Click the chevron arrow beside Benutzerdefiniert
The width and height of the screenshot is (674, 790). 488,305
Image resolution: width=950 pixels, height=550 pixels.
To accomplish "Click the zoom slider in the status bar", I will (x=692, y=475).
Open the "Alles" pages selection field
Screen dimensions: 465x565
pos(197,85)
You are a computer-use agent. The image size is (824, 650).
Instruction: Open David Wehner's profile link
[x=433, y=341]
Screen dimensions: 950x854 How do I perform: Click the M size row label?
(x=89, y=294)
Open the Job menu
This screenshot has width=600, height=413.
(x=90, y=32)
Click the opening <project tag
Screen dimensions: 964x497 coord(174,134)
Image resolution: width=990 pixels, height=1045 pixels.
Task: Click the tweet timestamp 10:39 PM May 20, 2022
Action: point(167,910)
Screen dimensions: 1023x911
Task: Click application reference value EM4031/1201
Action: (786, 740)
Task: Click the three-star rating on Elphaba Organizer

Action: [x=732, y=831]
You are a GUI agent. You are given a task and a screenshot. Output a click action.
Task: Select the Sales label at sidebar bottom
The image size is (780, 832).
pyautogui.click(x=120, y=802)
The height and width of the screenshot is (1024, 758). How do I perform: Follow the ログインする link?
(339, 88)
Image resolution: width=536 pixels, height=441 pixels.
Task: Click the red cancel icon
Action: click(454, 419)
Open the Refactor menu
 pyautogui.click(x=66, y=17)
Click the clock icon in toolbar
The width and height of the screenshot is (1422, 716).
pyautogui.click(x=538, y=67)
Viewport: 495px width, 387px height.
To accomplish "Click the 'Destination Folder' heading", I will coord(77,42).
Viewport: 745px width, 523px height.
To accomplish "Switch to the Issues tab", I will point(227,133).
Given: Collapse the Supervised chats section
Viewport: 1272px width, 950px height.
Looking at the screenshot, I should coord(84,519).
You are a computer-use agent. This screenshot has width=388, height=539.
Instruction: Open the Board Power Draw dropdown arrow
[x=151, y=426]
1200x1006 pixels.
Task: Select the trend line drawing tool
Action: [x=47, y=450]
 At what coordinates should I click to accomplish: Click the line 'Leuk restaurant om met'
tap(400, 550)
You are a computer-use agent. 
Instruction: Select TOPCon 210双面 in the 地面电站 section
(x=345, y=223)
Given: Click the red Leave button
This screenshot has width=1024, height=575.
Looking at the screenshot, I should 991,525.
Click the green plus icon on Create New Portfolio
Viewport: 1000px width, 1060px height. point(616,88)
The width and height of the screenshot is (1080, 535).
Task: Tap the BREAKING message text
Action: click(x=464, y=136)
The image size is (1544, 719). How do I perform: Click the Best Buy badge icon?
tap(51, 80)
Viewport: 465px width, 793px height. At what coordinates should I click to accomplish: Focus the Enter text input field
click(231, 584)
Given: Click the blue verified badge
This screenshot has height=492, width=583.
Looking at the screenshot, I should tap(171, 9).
+-------+
- [Problem to work on] From the records above, print only the lines between the one holding "Click the clock icon in toolbar" and the one holding "You are a computer-use agent. This", inclusive, exactly as they stand.

- [Result]
Click the clock icon in toolbar
The width and height of the screenshot is (1422, 716).
pyautogui.click(x=538, y=67)
Viewport: 495px width, 387px height.
To accomplish "Click the 'Destination Folder' heading", I will coord(77,42).
Viewport: 745px width, 523px height.
To accomplish "Switch to the Issues tab", I will point(227,133).
Given: Collapse the Supervised chats section
Viewport: 1272px width, 950px height.
Looking at the screenshot, I should coord(84,519).
You are a computer-use agent. This screenshot has width=388, height=539.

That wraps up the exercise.